[PROBLEM STATEMENT]: Among the entries below, how many lines contain the string "page"? Only the number, please.

########

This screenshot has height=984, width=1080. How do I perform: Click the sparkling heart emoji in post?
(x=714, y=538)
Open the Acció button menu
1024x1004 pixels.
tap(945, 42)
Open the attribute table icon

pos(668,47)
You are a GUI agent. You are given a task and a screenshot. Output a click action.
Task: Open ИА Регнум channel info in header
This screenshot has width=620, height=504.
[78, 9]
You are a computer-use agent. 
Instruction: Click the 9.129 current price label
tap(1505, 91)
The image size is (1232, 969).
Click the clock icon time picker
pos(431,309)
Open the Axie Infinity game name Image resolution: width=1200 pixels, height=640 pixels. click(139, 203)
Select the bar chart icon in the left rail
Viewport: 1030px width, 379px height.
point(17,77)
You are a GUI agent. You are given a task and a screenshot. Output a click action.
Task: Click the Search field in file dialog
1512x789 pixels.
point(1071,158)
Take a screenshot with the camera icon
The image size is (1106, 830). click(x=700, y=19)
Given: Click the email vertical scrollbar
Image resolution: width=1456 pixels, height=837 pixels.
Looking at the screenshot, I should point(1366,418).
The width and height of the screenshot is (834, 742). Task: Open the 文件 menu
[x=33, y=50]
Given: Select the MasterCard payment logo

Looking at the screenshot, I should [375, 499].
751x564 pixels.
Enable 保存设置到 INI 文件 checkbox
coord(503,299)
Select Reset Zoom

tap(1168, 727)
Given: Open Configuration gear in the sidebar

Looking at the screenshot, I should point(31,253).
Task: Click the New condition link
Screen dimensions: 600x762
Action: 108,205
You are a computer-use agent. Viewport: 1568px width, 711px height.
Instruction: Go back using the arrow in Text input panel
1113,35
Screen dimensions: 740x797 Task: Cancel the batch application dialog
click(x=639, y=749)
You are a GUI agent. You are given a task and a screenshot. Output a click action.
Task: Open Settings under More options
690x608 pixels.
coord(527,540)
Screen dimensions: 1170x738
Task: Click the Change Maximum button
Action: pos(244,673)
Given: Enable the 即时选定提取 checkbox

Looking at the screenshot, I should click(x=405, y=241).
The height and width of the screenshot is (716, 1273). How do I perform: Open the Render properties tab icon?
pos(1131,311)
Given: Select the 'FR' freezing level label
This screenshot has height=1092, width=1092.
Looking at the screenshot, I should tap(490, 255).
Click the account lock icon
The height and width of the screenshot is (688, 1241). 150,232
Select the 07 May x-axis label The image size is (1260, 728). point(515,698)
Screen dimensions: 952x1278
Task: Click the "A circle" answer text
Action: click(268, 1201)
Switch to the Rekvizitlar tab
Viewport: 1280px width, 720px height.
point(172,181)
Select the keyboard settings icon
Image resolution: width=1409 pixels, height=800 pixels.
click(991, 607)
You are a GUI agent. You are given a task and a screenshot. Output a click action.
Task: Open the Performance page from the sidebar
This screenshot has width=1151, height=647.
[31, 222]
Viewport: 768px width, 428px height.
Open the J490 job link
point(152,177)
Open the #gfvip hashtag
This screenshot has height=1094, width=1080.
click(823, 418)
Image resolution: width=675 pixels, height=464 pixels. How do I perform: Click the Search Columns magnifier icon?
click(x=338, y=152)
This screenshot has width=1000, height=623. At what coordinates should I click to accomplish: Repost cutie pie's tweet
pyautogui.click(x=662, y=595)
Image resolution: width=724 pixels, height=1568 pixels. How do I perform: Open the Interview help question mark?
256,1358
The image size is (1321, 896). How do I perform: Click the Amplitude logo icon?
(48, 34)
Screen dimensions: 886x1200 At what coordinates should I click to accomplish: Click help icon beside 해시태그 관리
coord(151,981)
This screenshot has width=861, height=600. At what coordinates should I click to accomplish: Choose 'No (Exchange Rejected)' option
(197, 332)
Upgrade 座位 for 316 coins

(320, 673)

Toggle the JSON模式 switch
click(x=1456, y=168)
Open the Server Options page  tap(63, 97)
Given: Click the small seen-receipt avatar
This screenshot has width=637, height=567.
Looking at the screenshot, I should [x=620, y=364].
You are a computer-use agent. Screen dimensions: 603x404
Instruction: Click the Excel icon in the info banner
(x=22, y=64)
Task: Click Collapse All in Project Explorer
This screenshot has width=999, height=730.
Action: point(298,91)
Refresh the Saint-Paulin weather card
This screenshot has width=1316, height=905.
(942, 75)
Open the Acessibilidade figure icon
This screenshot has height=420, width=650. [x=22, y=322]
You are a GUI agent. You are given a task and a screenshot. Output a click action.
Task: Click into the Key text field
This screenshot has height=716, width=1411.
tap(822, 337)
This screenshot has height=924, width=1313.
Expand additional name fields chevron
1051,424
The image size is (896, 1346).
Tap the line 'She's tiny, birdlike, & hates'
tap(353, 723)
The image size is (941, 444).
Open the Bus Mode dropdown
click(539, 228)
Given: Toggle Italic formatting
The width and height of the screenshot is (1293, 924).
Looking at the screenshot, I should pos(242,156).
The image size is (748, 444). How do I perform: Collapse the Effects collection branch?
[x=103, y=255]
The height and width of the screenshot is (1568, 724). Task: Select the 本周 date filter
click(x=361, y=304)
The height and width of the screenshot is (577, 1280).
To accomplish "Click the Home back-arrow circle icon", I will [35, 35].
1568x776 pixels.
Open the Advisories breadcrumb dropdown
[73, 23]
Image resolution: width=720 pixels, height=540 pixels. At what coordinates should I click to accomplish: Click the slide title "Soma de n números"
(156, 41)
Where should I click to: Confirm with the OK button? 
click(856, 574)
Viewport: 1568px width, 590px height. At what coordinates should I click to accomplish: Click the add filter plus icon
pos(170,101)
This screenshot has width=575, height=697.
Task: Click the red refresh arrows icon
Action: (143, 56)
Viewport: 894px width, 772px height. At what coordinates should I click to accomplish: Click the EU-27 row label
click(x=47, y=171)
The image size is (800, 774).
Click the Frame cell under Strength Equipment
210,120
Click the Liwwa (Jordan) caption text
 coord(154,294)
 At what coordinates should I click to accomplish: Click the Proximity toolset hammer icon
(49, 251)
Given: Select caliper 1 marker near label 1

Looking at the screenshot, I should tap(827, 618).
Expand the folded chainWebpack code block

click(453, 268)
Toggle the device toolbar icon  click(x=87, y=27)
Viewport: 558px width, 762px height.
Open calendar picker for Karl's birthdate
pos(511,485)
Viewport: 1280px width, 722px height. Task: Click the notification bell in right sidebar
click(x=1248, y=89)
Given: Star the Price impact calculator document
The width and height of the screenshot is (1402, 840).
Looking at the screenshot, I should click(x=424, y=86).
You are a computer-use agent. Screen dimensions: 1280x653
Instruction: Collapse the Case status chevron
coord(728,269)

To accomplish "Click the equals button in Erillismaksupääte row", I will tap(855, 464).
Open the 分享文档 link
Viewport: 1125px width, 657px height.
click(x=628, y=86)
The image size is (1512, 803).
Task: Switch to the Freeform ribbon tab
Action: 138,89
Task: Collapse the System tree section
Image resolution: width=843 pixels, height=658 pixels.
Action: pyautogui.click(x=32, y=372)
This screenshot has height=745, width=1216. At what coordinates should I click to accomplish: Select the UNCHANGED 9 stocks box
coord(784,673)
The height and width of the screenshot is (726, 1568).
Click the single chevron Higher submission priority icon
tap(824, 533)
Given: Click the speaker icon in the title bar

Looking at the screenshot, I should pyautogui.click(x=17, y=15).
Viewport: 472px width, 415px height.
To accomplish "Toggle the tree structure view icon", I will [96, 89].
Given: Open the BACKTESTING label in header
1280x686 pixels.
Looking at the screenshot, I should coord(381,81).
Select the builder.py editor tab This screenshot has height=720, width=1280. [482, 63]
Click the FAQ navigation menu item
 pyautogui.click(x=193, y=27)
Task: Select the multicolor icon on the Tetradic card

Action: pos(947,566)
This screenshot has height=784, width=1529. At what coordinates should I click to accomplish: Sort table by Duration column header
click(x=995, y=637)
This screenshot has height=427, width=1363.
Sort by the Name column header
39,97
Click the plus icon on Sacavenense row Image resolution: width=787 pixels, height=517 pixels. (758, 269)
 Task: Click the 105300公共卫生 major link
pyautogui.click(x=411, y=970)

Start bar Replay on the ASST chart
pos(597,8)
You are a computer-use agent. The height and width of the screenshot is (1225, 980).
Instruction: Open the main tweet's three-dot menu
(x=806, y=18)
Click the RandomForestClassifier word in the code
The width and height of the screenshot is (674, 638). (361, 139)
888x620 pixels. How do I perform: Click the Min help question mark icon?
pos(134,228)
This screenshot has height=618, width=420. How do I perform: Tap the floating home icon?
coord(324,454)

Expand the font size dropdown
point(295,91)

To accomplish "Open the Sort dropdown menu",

########

[FINISHED EXERCISE]: 2